WHAT IS EXPECTED: Every line below that holds the string "button" must be copied.

PROVIDED MATERIAL:

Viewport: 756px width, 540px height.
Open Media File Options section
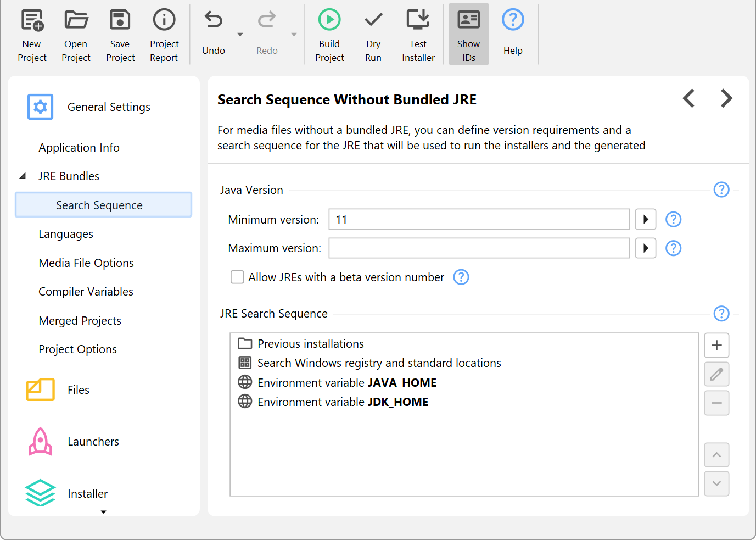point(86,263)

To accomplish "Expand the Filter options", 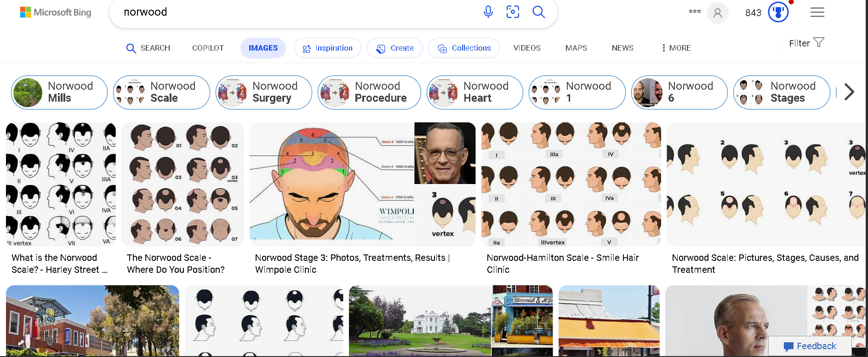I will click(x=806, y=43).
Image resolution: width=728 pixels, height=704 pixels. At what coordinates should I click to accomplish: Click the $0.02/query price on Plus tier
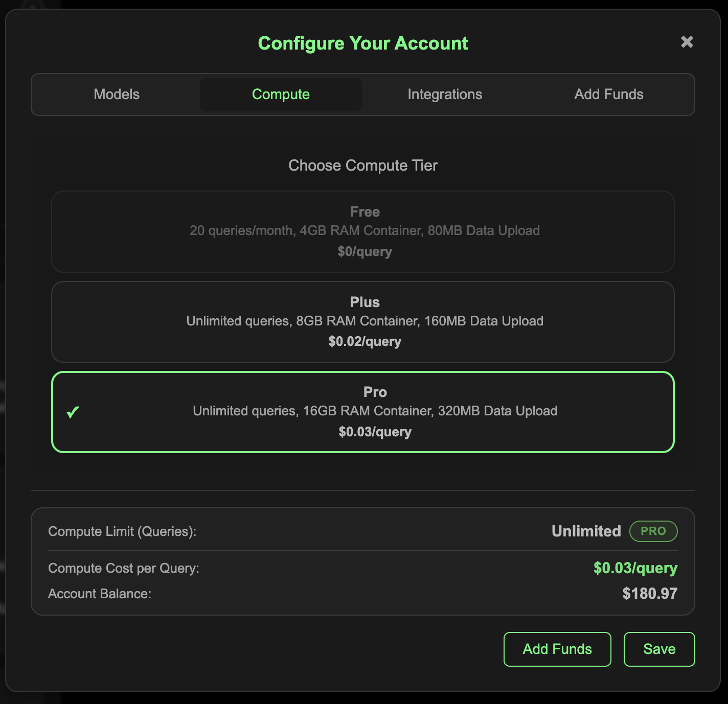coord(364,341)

--

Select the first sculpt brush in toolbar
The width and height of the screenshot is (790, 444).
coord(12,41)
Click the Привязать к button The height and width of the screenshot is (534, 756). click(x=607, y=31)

--

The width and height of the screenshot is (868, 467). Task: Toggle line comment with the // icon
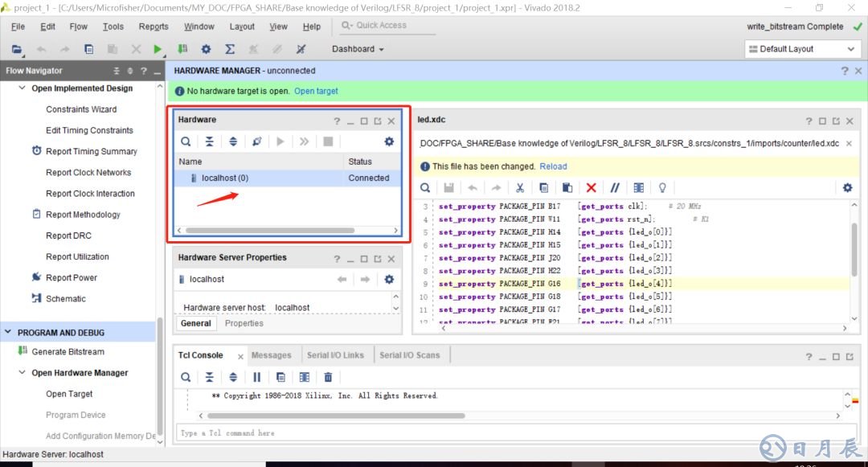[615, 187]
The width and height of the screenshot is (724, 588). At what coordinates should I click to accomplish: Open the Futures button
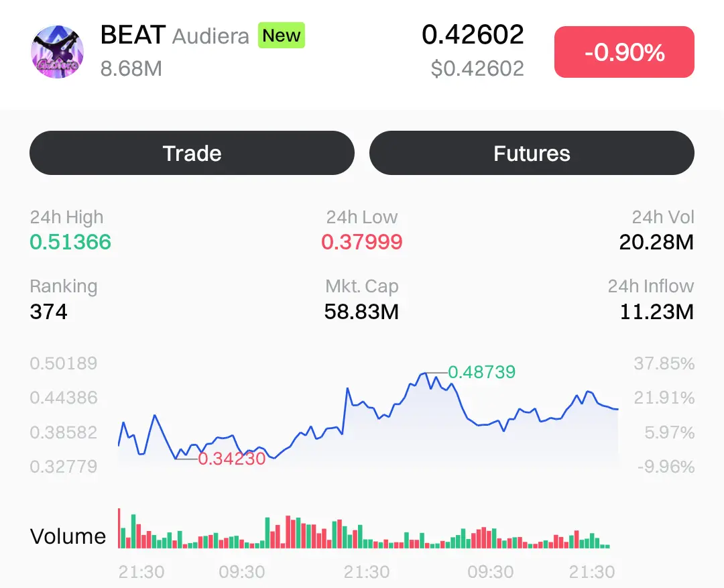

ANSWER TO THIS PROBLEM:
Click the Привязать к button The height and width of the screenshot is (534, 756). click(x=607, y=31)
The width and height of the screenshot is (724, 588). At what coordinates should I click to accomplish: Open the Futures button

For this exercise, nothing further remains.